Mandatory regulations will soon be announced requiring reductions in greenhouse-gas emissions from all industry, including the automotive sector.

The budget is expected to include a host of environmental initiatives. The Prime Minister has already announced a $1.5-billion EcoTrust to finance large projects in the provinces that reduce greenhouse gases.

An EcoEnergy Renewable Initiative, worth $1.5-billion over 10 years, was announced to encourage more renewable power production.
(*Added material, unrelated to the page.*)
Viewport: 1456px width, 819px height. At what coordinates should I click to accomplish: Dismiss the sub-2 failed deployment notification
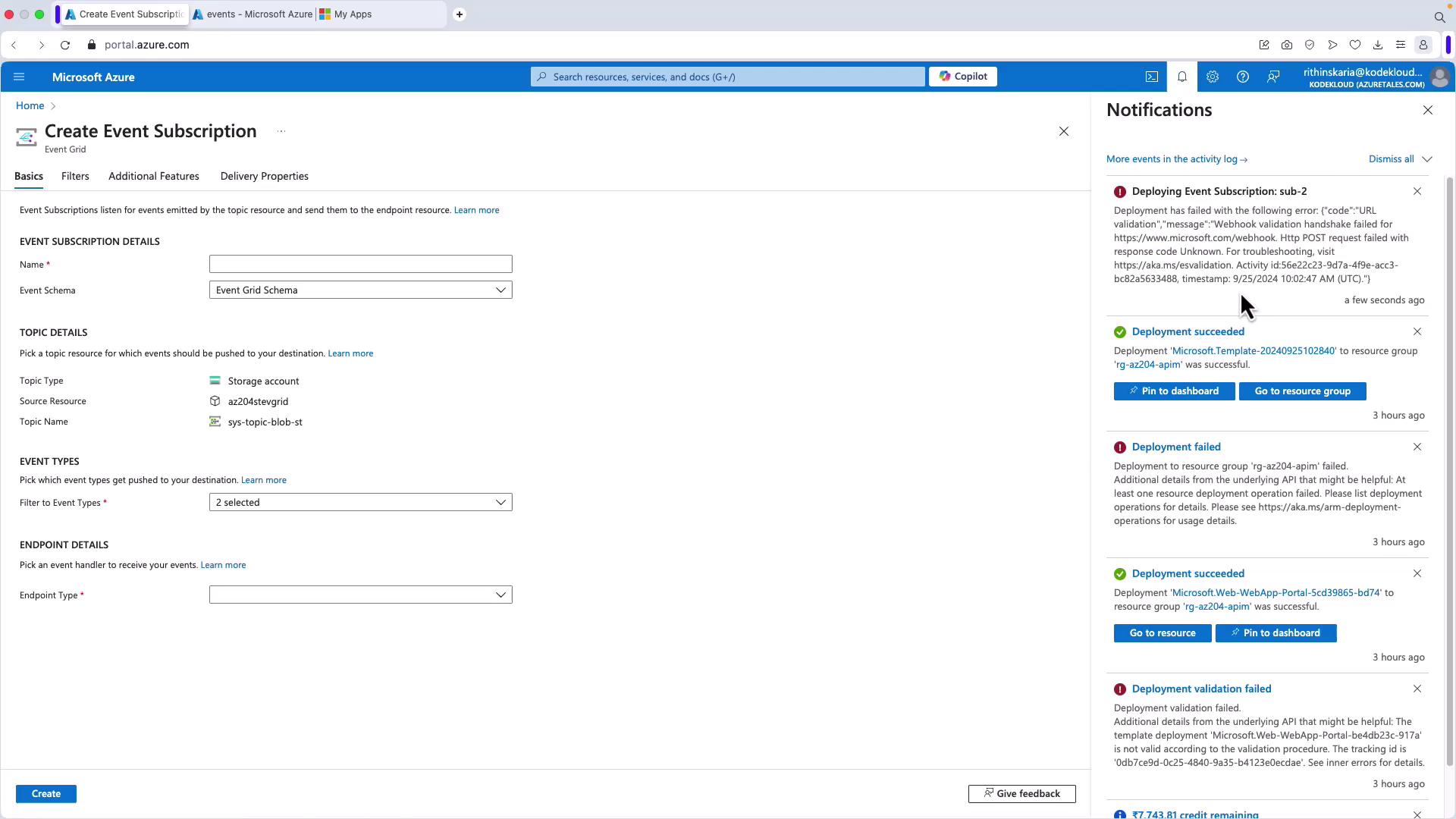tap(1417, 192)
Budget 2006 contained tax credits amounting to two months of free bus passes for citizens who buy passes each month.

The Liberal plan

Stéphane Dion said yesterday he stands by his 2005 Project Green plan for honouring Canada's Kyoto commitments, but will be updating it shortly.

Total Cost: $10-billion

Key elements include the following:

Large Final Emitter System: Regulations would set maximum emission levels for each industrial facility in the country. Companies that are under the target could sell emission credits to companies that are over the target, creating a financial incentive to reduce emissions.

Partnership Fund: Between $2-billion and $3-billion to finance projects jointly with the provinces to reduce greenhouse gases.

Climate Fund: Between $4-billion and $5-billion for technology that reduces greenhouse gases and to buy foreign and domestic emission credits.

Automobile Industry: A voluntary agreement with the auto industry to reduce greenhouse-gas emissions by 5.3 megatonnes.

Renewable Energy: $1.8-billion over 15 years to encourage more wind and renewable power.

The New Democratic plan

Total Cost: $15.1-billion (net cost of $6.7-billion over seven years after cancelling the capital cost allowance for the oil sands)

The plan is divided into five parts:

A greener homes strategy, including energy retrofit projects: $1.3-billion over seven years.

A greener communities strategy, including reductions in landfill emissions and funds for municipal projects: $5.4-billion over seven years.

A greener transportation strategy, including GST rebates on the purchase of low-emission cars: $2.8-billion over seven years.

A greener industry strategy, including caps on industrial emissions and an end to oil-sands subsidies: saving $8.4-billion over seven years.

A greener Canada and the world, including incentives for renewable power and earning Kyoto credits through investments in the developing world that reduce greenhouse-gas emissions: $5.6-billion over five years.